PRIMARY PROGRESSIVE MS
PPMS is progressive from the time of start(onset), and typically it is not associated with relapses and remissions, even though there now a lot of evidence that some patients with clear PPMS may show acute changes consistent with the definition of relapse and such patients need much more attention. I had two of them, and both responded very well to steroids, but their MRI images did not show disease activity, and there was no gadolinium enhancement. On average, people with the primary progressive form of MS start having symptoms between ages 35 and 39 years.
In the medical literature, it is mentioned that PPMS is progressive from the beginning, and has no relapses. I have to give this statement another thought, and would probably challenge it.
MS is an inflammatory and degenerative disease, and any inflammation is an act of exacerbation of a stable MS. That in a way is a definition of a relapse in MS, but not of a relapsing and remitting phenomenon !!. I do strongly believe in the fact that degeneration in MS always follows a stage of inflammation, and the PPMS is not an exception in this case.
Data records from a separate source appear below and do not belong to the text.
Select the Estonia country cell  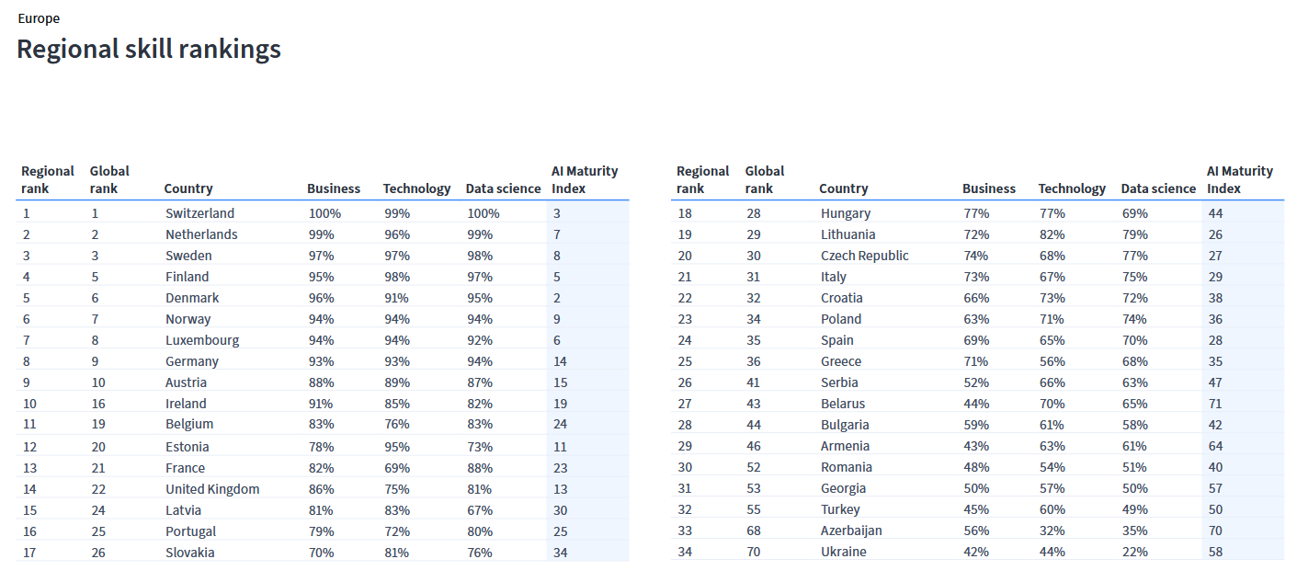click(188, 447)
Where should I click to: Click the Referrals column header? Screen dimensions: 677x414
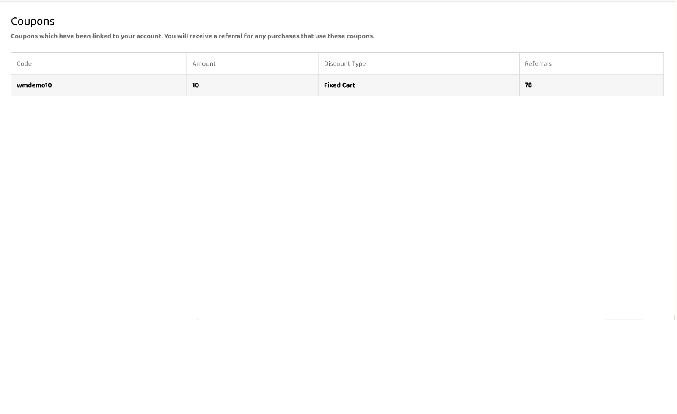point(538,64)
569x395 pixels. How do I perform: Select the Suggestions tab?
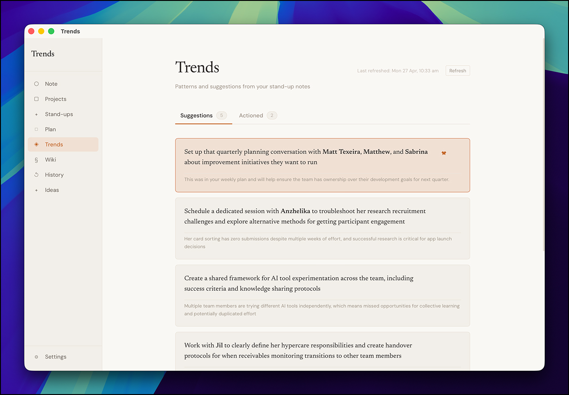196,115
Why PPMS develops quicker and more aggressive than RRMS following the first relapse, and why it doesn’t remit following the first relapse is an area needs a lot of attention and research work?. Is it because the first relapse was so extensive that left a lot of axonal damage, or is it because of other immunological/pathological factors which are very much unique to PPMS is another area of interest we need to pay a lot of attention to if we really are interested in knowing the pathogenesis of MS as a disease?. PPMS represents between 10 – 15% of all MS.
MANAGEMENT OF PPMS
Primary progressive MS is a degenerative disease characterised by an axonal damage. Currently, damaged axons are not reversible and do not regenerate or recover. Hence, the disease is steadily progressive, and complications are cumulative(building up). Most of the complications are motor and cognitive in nature, and they are clearly disabling to the sufferer.
Managing Complications
Please refer to the management of MS as an illness, but memory and physical disabilities will be discussed in more detail here, especially with the connection of progressive MS.
Long Term Management
Here I am talking about Disease Modifying Therapy(DMT) in progressive MS.
Ocrelizumab
Ocrelizumab is a humanized anti-CD20 monoclonal antibody. It targets CD20 marker on B lymphocytes and hence is an immunosuppressive drug candidate. It has proven in previous phase III trials that it can slow down the progression of MS. It has been licenced in USA, and expected to gain licence in some European countries soon.
It has been tried in RRMS and PPMS. It has not been tried in SPMS.
It is given by intravenous infusion as 600 mg every 6 months(given in two 300mg infusions two weeks apart).
MD1003
MD1003 is basically a high-dose biotin prepared in a tablet form, and it has been tested progressive MS(PPMS, and SPMS with no more relapses).
The treatment is currently being tested in a second phase 3 trial as well as being considered for a European licence. It is expected to gain a European licence by summer next year.